**Exercise input**

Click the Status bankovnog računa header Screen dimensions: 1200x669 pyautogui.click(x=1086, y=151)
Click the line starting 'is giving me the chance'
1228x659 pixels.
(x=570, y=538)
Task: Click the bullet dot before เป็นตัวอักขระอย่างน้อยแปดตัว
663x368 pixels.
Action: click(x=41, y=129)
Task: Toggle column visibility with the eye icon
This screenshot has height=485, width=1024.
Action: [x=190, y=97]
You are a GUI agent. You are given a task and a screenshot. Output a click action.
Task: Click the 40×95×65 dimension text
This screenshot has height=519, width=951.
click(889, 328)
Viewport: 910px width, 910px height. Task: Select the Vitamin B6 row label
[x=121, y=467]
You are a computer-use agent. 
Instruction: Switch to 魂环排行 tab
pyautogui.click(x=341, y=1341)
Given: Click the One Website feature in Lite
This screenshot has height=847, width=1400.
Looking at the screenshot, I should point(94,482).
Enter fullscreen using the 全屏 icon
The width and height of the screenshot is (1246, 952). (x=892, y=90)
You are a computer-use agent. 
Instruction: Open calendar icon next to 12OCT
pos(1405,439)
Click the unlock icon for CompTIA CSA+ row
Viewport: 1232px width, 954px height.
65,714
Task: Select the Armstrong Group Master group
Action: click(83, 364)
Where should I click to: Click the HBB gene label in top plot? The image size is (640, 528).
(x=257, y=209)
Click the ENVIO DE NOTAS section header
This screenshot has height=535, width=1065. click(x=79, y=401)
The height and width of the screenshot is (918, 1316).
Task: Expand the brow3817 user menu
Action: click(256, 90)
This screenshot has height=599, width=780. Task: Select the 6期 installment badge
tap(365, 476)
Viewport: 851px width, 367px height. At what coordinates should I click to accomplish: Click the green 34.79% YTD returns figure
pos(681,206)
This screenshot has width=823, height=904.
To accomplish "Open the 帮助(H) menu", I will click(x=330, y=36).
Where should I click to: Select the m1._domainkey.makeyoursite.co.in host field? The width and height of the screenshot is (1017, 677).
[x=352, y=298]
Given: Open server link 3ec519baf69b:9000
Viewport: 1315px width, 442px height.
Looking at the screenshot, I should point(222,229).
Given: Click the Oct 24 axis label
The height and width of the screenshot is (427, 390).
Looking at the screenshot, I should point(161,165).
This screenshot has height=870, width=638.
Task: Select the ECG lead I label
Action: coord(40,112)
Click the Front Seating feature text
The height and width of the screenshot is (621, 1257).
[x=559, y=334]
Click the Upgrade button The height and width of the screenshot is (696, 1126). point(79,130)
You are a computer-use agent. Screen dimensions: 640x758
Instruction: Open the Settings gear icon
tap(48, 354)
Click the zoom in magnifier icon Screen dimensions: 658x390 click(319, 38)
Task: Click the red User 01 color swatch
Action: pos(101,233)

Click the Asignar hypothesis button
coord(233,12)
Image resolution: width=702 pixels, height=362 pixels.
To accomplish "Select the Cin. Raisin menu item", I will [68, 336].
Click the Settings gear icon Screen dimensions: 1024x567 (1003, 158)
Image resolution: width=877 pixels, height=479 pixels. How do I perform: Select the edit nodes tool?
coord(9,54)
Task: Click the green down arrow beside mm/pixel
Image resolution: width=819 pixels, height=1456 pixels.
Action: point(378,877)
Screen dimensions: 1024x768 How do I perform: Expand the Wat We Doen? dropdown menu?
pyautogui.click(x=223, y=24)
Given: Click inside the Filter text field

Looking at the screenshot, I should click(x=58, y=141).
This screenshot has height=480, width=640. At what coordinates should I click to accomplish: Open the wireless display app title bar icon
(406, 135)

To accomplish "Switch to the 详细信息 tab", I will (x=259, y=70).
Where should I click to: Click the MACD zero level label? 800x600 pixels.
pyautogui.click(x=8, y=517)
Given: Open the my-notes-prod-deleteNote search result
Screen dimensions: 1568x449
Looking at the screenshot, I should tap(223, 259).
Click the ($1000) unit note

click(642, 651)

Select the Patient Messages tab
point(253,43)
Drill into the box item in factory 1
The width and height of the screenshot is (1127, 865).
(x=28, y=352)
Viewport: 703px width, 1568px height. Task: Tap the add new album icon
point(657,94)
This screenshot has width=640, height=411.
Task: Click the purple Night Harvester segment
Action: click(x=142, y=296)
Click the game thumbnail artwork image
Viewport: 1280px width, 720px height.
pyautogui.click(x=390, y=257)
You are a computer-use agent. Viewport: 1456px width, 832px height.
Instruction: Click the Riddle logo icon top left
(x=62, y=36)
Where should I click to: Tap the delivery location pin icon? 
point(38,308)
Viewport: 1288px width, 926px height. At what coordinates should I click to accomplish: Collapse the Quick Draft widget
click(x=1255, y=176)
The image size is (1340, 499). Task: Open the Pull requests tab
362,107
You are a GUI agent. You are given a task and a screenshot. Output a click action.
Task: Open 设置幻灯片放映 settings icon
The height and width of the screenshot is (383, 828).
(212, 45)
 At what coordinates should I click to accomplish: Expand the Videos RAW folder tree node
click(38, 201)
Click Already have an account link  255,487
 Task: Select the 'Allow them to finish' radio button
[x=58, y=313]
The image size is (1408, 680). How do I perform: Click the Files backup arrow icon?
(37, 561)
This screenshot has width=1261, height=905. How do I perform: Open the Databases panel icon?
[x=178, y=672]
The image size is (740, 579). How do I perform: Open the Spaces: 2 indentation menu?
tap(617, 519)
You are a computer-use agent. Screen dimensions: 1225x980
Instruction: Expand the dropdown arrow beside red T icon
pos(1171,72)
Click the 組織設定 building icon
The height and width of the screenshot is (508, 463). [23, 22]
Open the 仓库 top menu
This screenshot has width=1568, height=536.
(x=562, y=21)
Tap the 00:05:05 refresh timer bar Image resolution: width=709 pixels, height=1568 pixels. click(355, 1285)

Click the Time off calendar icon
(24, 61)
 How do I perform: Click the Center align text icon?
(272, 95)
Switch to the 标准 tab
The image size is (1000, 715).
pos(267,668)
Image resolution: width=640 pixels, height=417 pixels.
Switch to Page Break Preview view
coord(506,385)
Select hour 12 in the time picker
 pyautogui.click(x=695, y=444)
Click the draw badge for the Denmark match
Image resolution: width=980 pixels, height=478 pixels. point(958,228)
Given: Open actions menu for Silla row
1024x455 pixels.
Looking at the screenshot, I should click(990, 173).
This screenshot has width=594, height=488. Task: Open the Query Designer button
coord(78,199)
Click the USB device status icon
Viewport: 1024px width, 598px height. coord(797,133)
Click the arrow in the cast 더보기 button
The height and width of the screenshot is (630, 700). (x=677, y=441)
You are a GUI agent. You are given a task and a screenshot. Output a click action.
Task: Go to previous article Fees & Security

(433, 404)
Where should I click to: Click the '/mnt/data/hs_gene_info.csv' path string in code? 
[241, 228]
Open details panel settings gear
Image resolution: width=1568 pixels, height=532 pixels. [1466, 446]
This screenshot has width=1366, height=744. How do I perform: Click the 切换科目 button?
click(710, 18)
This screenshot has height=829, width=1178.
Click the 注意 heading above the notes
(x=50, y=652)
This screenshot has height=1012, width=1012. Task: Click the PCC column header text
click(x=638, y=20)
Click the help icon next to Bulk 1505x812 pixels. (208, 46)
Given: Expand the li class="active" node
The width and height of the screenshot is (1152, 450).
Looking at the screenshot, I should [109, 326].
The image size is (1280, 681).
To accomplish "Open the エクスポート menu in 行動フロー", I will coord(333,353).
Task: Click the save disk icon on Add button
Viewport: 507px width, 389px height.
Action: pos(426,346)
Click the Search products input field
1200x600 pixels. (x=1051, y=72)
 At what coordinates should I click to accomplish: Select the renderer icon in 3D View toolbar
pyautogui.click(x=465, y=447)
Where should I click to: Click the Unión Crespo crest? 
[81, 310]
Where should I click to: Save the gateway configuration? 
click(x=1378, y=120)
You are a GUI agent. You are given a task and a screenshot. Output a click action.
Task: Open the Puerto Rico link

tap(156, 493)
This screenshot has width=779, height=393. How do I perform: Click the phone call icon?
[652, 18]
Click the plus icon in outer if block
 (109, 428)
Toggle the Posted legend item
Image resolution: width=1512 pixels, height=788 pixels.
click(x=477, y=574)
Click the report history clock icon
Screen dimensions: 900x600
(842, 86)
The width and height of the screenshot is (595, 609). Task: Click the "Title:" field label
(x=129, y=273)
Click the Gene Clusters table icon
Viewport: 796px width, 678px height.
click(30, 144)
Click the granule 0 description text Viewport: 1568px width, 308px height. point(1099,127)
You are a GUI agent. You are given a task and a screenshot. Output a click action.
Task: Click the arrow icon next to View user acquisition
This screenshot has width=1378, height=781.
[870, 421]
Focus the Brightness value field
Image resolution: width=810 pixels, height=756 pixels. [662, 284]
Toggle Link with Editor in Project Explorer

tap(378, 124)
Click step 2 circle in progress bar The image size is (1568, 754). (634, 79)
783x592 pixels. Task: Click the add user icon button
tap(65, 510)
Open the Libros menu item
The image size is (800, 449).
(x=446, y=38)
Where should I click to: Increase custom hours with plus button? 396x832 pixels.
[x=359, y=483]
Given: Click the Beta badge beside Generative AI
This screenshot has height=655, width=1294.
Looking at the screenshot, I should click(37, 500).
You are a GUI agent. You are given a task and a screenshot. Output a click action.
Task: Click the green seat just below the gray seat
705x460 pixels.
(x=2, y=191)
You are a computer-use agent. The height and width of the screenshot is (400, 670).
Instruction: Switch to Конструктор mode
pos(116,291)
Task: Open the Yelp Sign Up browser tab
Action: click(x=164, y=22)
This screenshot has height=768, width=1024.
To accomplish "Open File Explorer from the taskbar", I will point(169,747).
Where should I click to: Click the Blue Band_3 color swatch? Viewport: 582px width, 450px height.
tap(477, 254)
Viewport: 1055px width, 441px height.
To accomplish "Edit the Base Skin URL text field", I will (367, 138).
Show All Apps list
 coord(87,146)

**Problem to work on**
The lines in the records above that include the word "feature" must be copied out.

**Solution**
Given: Click the One Website feature in Lite
Click the Front Seating feature text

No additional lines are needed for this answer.